During practices this week, Lewis wore a protective gray immobilizing boot around his right ankle, nursing what IU coach Bill Lynch called a high-ankle sprain.
“(We) went through halftime, got it re-taped and all that, and we thought that it would loosen up and we’d get him going in the second half, and it never loosened up," Lynch said of Lewis' injury sustained against Iowa. “Some athletes bounce back pretty quickly. He really hasn’t been hurt much, so we haven’t really been through this in terms of how quickly he can bounce back. Certainly, we’re hopeful that a guy like that can bounce back quicker than our 300-pound guys, just because of his body type.”
With or without their second-team All-Big Ten quarterback, things were a bit more intense for the Hoosiers at practice this week, with coaches adopting a more hard-nosed approach to discipline for mistakes.
Though Lewis wasn’t in pads during the week, he did partake in team’s punishments. The up-downs and push-ups given out by Lynch were, according to wide receiver Andrew Means, physical reminders for the Hoosiers to stay mentally sharp.

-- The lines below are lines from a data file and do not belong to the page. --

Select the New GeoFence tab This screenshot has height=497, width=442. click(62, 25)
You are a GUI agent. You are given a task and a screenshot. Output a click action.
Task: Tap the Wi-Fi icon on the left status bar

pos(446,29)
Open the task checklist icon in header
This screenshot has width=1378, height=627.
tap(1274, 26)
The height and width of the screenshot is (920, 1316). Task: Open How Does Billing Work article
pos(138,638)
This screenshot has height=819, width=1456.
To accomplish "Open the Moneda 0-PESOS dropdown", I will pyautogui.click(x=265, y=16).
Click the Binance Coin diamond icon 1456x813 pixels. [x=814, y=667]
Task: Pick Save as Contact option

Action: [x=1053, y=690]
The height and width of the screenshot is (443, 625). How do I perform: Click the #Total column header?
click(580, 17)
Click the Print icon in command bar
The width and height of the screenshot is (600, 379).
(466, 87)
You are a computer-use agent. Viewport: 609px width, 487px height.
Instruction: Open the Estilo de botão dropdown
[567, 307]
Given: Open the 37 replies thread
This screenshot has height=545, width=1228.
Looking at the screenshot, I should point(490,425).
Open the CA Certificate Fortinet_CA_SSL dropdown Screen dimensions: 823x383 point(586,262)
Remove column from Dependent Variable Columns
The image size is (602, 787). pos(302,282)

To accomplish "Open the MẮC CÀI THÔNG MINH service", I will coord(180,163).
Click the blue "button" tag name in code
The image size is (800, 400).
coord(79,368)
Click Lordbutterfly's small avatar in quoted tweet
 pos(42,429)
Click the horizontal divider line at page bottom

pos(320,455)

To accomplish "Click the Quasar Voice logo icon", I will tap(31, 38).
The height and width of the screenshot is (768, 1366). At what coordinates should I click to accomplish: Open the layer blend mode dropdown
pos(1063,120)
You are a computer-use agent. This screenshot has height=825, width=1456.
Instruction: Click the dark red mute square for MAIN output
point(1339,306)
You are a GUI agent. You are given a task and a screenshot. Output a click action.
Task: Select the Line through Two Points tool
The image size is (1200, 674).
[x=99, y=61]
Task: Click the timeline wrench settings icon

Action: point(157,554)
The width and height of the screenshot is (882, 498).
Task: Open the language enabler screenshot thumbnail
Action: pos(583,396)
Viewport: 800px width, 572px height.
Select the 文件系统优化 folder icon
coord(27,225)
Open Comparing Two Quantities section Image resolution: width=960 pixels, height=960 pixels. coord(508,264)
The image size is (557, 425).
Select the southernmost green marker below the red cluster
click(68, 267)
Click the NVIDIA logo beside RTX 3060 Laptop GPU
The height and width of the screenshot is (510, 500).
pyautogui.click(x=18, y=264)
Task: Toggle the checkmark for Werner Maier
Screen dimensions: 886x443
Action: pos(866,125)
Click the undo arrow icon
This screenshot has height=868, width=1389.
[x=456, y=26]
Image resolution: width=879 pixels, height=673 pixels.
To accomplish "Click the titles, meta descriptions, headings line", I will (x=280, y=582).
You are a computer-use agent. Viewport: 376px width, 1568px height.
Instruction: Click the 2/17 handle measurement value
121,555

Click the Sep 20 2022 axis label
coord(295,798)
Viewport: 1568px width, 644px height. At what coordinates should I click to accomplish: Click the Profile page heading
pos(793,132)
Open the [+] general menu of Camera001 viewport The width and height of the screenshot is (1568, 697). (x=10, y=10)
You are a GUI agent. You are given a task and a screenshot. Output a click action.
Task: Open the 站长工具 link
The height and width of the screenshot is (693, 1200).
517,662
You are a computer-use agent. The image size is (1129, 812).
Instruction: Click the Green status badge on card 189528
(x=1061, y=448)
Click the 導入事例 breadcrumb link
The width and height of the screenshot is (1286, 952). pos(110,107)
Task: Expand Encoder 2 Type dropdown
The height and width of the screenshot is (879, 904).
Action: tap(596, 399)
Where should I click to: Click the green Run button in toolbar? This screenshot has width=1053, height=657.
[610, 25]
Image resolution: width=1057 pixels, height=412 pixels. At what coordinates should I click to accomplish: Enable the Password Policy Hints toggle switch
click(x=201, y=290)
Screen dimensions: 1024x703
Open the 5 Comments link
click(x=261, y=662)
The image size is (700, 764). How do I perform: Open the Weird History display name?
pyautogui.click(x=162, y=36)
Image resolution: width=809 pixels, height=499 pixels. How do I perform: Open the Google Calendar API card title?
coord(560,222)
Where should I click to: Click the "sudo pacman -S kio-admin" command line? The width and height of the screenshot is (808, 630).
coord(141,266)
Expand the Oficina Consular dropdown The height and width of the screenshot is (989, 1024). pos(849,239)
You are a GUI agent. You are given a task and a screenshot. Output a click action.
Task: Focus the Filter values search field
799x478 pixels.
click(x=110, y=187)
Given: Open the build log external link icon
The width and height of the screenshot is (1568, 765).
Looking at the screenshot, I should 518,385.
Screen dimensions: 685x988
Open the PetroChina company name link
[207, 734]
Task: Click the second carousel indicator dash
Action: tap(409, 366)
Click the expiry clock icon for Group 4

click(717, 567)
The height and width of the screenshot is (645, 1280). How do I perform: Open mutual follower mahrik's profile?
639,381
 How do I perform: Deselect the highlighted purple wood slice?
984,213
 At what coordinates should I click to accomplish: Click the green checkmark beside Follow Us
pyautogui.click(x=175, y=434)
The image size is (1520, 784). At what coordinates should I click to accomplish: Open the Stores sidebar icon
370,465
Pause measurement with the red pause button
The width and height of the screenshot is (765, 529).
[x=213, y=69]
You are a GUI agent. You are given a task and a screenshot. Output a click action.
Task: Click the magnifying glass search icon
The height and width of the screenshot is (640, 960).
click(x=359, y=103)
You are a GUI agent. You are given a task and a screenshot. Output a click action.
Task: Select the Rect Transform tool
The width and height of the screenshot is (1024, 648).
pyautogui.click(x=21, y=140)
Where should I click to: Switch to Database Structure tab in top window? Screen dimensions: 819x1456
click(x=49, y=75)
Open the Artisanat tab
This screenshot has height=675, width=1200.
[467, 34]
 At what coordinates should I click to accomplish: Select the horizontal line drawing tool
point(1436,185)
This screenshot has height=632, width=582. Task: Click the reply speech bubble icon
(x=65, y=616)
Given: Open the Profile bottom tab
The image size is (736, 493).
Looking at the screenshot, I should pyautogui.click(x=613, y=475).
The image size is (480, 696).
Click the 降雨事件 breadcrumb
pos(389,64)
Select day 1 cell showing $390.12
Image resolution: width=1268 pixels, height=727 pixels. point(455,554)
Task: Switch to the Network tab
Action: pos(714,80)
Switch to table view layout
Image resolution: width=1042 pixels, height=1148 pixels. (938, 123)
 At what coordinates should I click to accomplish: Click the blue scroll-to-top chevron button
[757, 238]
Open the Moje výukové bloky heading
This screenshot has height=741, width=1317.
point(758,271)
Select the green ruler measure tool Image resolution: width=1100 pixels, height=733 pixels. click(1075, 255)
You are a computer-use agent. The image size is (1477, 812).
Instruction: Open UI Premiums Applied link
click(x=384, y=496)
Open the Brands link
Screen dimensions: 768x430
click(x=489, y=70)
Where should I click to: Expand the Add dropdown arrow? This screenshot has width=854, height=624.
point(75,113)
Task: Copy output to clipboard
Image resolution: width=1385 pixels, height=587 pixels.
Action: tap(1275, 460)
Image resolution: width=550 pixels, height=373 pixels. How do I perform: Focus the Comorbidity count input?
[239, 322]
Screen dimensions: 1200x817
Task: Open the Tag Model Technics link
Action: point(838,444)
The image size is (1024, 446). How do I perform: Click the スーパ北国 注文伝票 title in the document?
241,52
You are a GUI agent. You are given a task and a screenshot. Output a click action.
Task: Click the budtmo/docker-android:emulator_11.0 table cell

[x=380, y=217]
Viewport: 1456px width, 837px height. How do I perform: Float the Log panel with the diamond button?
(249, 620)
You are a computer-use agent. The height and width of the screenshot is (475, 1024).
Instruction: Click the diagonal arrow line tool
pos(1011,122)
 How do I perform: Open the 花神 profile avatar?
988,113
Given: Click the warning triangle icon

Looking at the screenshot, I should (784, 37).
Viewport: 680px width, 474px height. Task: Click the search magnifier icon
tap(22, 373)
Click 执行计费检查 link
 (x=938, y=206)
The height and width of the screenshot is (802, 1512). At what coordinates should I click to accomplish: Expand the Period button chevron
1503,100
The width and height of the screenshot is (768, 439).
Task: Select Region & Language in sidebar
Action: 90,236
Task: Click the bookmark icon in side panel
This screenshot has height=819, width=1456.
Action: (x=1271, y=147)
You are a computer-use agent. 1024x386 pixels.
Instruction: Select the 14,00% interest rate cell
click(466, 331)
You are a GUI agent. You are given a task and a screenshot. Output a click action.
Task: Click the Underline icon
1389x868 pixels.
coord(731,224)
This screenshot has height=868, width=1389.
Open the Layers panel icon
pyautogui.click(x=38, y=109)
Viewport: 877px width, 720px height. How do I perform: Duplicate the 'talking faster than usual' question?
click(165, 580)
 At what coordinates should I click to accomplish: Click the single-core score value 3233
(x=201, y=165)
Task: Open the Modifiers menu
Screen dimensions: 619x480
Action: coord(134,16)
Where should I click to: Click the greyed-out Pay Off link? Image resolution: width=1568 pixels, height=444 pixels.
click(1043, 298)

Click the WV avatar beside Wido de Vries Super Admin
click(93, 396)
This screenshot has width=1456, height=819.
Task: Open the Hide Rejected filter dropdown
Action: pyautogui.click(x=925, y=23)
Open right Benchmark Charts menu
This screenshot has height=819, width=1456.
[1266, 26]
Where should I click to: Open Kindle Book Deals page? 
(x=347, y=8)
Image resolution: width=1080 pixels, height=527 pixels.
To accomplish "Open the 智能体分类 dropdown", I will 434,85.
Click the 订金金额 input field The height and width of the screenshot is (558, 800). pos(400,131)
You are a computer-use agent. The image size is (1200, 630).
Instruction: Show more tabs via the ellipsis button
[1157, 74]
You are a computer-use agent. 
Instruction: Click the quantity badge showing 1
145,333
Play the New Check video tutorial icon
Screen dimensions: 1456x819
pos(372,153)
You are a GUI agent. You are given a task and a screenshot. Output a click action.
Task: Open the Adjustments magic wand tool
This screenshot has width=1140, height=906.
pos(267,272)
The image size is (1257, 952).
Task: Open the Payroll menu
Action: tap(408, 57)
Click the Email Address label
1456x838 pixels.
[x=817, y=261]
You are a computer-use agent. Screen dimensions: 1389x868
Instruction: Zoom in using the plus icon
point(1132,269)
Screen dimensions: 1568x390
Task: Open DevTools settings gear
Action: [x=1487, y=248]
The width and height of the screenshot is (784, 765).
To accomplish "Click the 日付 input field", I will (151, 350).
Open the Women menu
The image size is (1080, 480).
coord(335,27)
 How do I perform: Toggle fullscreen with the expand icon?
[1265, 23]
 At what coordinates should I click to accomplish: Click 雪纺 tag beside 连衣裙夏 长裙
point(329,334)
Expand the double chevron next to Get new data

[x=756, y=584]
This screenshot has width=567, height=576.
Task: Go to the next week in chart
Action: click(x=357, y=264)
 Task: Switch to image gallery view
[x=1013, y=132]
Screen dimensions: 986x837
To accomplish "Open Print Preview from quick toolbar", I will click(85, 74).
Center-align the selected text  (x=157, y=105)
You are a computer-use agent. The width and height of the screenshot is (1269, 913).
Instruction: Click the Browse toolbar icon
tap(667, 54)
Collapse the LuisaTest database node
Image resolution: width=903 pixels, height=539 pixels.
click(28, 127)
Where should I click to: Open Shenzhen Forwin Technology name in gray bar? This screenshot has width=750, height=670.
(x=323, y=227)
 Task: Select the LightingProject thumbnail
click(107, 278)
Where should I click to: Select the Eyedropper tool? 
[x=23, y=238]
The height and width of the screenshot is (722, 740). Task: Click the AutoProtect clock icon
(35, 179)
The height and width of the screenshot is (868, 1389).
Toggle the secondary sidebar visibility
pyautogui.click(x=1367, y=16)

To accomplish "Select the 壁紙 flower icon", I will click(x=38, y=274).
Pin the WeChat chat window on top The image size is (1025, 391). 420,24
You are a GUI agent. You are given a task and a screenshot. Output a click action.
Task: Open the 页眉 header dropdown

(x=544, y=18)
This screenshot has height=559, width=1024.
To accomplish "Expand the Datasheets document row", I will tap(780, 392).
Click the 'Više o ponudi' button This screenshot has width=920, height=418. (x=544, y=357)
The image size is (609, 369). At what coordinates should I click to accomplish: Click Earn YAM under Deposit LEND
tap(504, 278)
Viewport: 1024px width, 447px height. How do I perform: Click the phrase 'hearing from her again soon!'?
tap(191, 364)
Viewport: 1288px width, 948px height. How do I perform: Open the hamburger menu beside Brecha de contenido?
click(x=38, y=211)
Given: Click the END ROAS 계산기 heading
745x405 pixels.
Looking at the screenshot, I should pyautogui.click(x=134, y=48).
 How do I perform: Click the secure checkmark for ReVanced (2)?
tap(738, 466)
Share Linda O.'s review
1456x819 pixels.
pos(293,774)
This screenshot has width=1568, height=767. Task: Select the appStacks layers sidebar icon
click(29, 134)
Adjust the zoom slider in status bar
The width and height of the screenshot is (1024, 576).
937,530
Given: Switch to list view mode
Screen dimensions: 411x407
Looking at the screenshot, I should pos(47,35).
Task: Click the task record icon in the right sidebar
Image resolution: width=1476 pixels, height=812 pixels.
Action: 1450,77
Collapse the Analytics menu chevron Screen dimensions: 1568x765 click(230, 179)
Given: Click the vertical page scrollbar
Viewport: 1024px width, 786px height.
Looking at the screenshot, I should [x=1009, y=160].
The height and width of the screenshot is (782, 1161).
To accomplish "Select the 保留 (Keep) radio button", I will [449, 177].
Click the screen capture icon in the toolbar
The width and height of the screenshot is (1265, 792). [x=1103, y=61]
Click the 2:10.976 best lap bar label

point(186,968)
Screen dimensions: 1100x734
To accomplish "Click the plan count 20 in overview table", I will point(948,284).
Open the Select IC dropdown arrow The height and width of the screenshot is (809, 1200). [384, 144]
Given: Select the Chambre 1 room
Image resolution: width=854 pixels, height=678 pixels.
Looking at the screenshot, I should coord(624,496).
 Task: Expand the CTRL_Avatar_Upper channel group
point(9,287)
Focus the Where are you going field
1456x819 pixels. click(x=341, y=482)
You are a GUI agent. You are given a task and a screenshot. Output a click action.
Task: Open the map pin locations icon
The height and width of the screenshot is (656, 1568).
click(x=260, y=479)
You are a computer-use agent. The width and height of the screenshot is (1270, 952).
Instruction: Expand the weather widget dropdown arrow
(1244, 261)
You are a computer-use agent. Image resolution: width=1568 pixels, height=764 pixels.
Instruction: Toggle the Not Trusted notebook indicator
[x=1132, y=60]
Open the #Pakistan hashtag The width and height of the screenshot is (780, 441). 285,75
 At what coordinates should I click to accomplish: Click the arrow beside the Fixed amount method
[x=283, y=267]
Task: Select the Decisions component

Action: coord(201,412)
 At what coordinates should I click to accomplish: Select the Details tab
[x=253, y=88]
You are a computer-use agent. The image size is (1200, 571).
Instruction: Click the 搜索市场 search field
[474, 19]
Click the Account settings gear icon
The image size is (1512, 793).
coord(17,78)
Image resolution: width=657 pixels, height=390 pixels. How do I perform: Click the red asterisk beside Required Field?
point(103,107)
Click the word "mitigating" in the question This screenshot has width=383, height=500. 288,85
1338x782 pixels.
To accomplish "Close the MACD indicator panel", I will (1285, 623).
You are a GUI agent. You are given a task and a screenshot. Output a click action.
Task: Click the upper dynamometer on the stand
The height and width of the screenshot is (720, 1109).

“It’s tough out here, man,” he said.
Lynch said in his weekly press conference to the media that the team’s lack of execution on both sides of the ball has played a big part in IU’s recent downfall, something Means agreed with.
“The playmakers on the team, whether it be an offensive lineman, the quarterback, a running back, on defense or whatever,” Means said. “We just got to step up and make the play when we are called on to make the play. Whether it’s getting that interception, making that catch, blocking that guy so we can throw that deep pass – everyone just needs to step up and do their job.”
The Hoosiers have scored a total of 16 points in their last two games, while they have allowed over 40 points in three of their last four. Much of their defensive troubles have stemmed from a recent inability to stop the run.
Against Iowa last week, the Hoosiers allowed 227 net rushing yards and four scores on the ground.
“We have got to keep our proverbial cap in the gap you are supposed to be in to stop the running game,” Lynch said. “If one guy gets out of his gap, then there is a dent. And when there is a dent against an Iowa, there’s five yards. If you keep your hat in the gap, then it’s two yards and you get them in third-and-six, and you have a chance.”
Keeping on assignments will be all the more crucial this weekend when the Hoosiers’ stare across the line of scrimmage at Illini signal-caller Juice Williams.
Williams, like Lewis, is an effective mobile quarterback who has led Illinois to an average of 33 points per game.
Williams has 445 rushing yards and 1,677 passing yards, a total that slots him in the top five nationally, a total only 271 yards shy of IU’s total offense.
Means said it will take a full team effort to put down Williams and the Illini, something the receiver said IU has not had yet this year.
“We have never really had a game where every position has clicked and been together all on the same page,” Means said. “We just need to go out there and all be on the same page.”